Sometimes we get that feeling where we have plans but we feel so low that we just want to cancel or say no when someone tries to make plans. Honestly, I’m here to tell you to stop canceling plans and saying no to things!
I don’t know about you guys but quite often when I start convincing myself to cancel on plans I begin to get that nudging feeling in the back of my head that is FOMO. The fear of missing out. FOMO is the worst method of kicking yourself when you’re down; you’ll see your friends posting things on social media and begin to feel worse if you canceled due to feeling low in the first place.
Seeing people really helps
If you’re feeling down, you might find that one of the best methods of picking yourself back up again is by surrounding yourself with people who make you happy. If you’re feeling low and a friend offers to take you out for lunch, don’t deny seeing them. If you don’t feel like going out try inviting them to bring snacks to your house, or chilling out with a movie. Sometimes spending a bit of time with someone who knows you and how to cheer you up can make you feel a lot better about the situation you’re in.
Anxiety kicking in
When it comes to going somewhere new or with new people, anxiety can be the biggest and strongest barricade and will make you want to abort mission on the plans that you have. I know this is a cliche thing to say but try to not let anxiety hold you back. Take a deep breath in and tackle the situation at your own pace, you don’t have to do anything you don’t want to but you shouldn’t let panic drive you away from what could be a lot of fun. Even if you have to attach yourself to possibly the only person in that scenario that you know, we don’t want that #FOMO coming back to haunt us.

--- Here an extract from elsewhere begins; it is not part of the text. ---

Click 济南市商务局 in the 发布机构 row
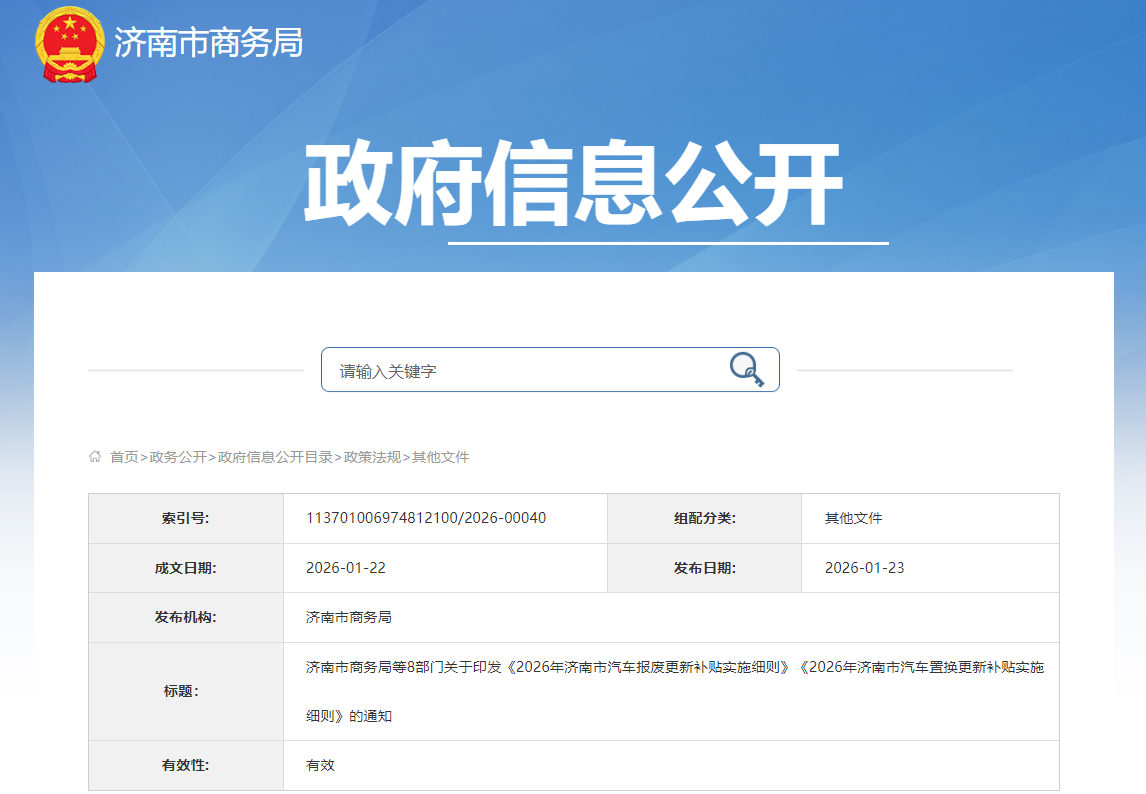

My experiences with finally saying yes
I used to say no to almost everything. When I was feeling low I would refuse to see my friends or go out and I would just mope around in my bedroom. But recently I had a brainwave. If I start saying yes to things I can give myself a whole list of new opportunities and experiences that I can convert to social skills. But I can also allow myself to genuinely enjoy myself.

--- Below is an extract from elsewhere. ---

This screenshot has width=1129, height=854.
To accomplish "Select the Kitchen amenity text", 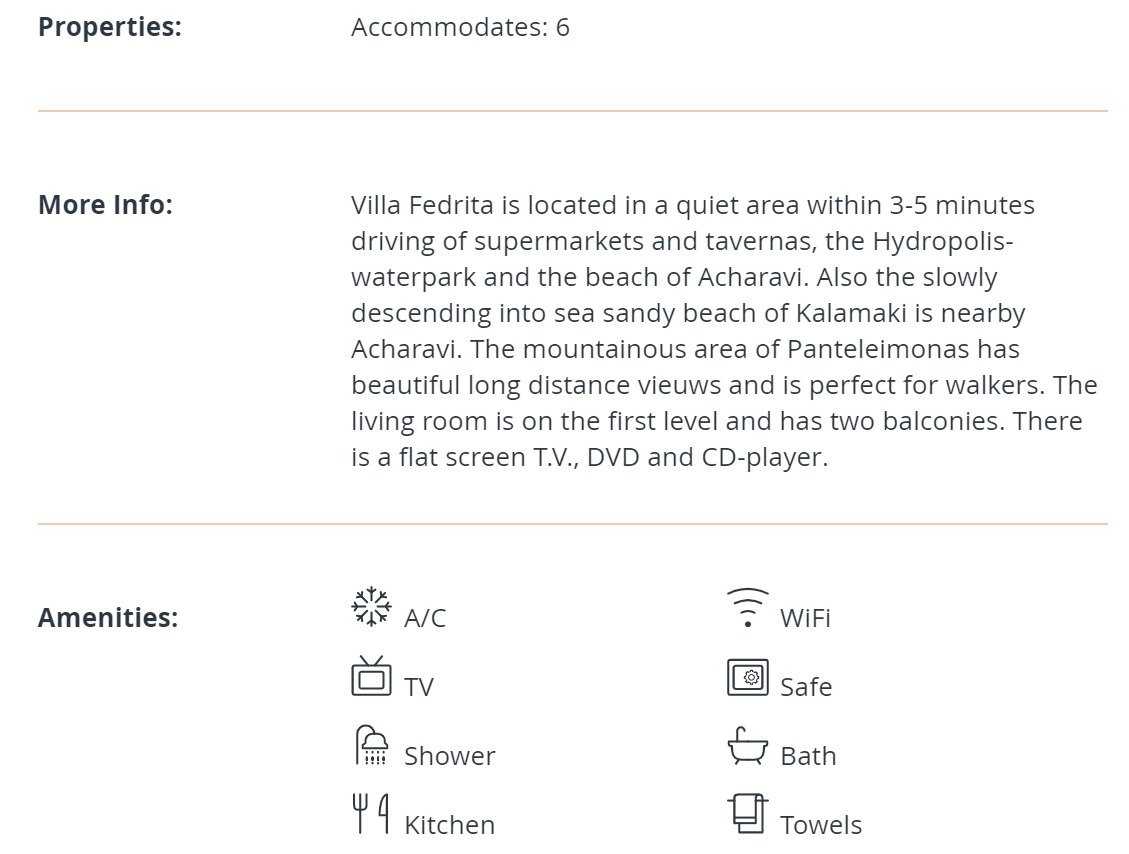I will (x=449, y=825).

Recently I’ve been unwell physically which has been putting me down mentally, so yesterday I very nearly canceled on a concert which I have been counting down the days for. I was sat at home considering it and the FOMO started kicking in. Luckily for me combined with the brainwave I have a group of people in my life who do not let me say no or cancel plans. So after a dosage of medicine and a train to London, I found myself at this gig, letting myself go with the music, closing my eyes and jumping the night away. And honestly I am so grateful that I went because if I didn’t I would have missed the opportunity to meet one of my favorite bands and talk to some incredible people.
Saying no to plans often leads to the heartbreak of what you missed. Stop missing out; go to that party where you only know one person, meet up with that friend you haven’t seen in weeks, go on that date. You might find it makes you feel a million times better.